Detailed Platform Comparisons

GitHub Copilot

Still the go-to for teams living in GitHub issues, pull requests, and Actions. Its new Copilot Extensions layer brings first-party hooks into CI pipelines and popular SaaS tools, all constrained by org-level policies. The Enterprise tier ($39 user/mo) unlocks codebase indexing and granular usage analytics, plus SAML SSO.

Cursor

A polished AI-native IDE forked from VS Code OSS. Composer mode plans multi-file edits, runs tests, and can slow-queue requests after the 500-call allowance to avoid surprise bills. Admins set per-org dollar caps and see who is burning through the tokens; users can override built-in models by pasting their own OpenAI, Anthropic, Google, Azure or AWS Bedrock keys.

Windsurf

Targets advanced automation. Cascade agents chain LLM calls, and “Flows” save those chains for reuse—think one-click bug-to-fix pipelines. Live Preview panes and Netlify deploy hooks help full-stack teams.

Cline

Open-source VS Code extension with Plan/Act modes, full file I/O, terminal, and browser tools. MCP integration means agents can pull logs, query databases, or hit internal and external APIs seamlessly. Everything runs on your BYOK keys (or local models), keeping code inside your network. Team features land later this year.

Roo Code

Community fork of Cline that adds “Custom Modes.” A mode bundles default prompts, temperature, and model choice, letting teams create presets like “Architect Mode” for design docs or “Debug Mode” for stack traces. No dashboards or billing—usage is whatever your LLM vendor meters.

Business Scenarios and Tool Selection

Depending on your business needs you’re going to want to look at specific tools first. All the tools are rushing towards feature parity, so the choice comes down to your priorities:

• Single-platform simplicity: Copilot for GitHub-centric orgs; budgeting by headcount.
• Flexibility without self-hosting: Cursor balances seat pricing with admin spending caps and user-supplied keys.
• Cutting-edge automation: Windsurf if you can actively manage Blazes and don’t mind rapid UI changes.
• Data-sovereign enterprises: Cline or Roo Code when self-hosting or local inference is mandatory.
• Experimental or heterogeneous teams: Mix tools.

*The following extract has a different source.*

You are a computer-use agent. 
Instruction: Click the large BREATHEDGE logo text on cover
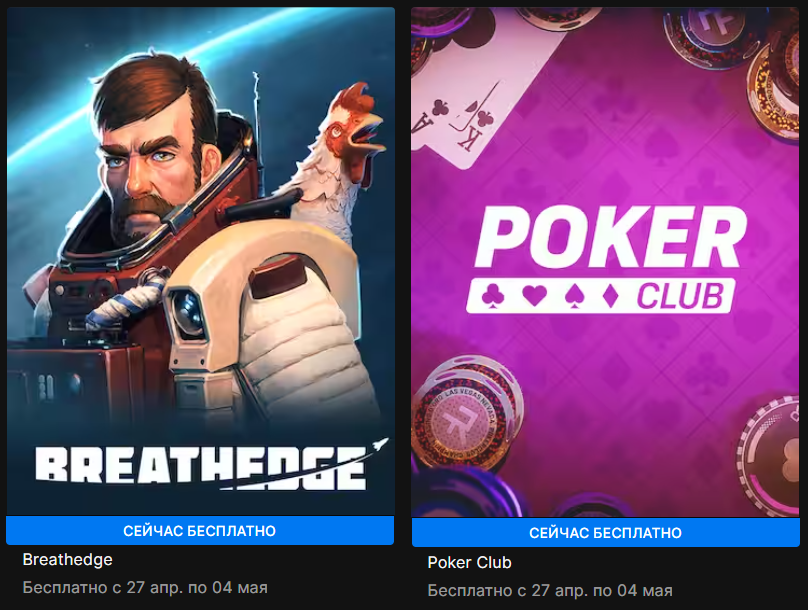click(201, 468)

Main product devs on Copilot, research on Roo Code, security on Cline with private models.

Making the Right Choice for Your Business

Match the assistant to the workflows you already have, the governance you require, and the budget model you can stomach. Re-evaluate every quarter; model quality, pricing, and features shift fast. A structured pilot to see what works, clear cost controls, and incremental rollout is the standard path to onboarding AI coding assistants without disrupting your delivery cadence.

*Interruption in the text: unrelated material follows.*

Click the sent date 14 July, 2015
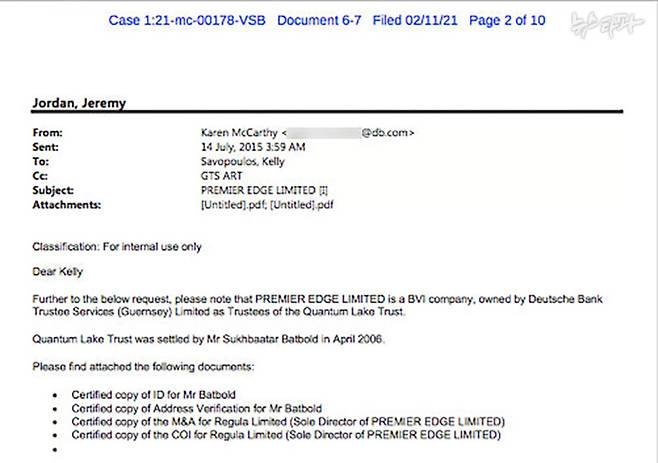The image size is (658, 463). point(256,145)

Looking to the Future of AI-Assisted Development

GitHub Copilot continues to deepen GitHub-native workflows, Cursor pushes the VS Code envelope, Windsurf experiments with agentic pipelines, and the open-source duo of Cline and Roo Code keeps customisation and data privacy on the table. Choose deliberately, test rigorously, and keep an eye on the market, because in six months, maybe even three, the “top five” might look different again.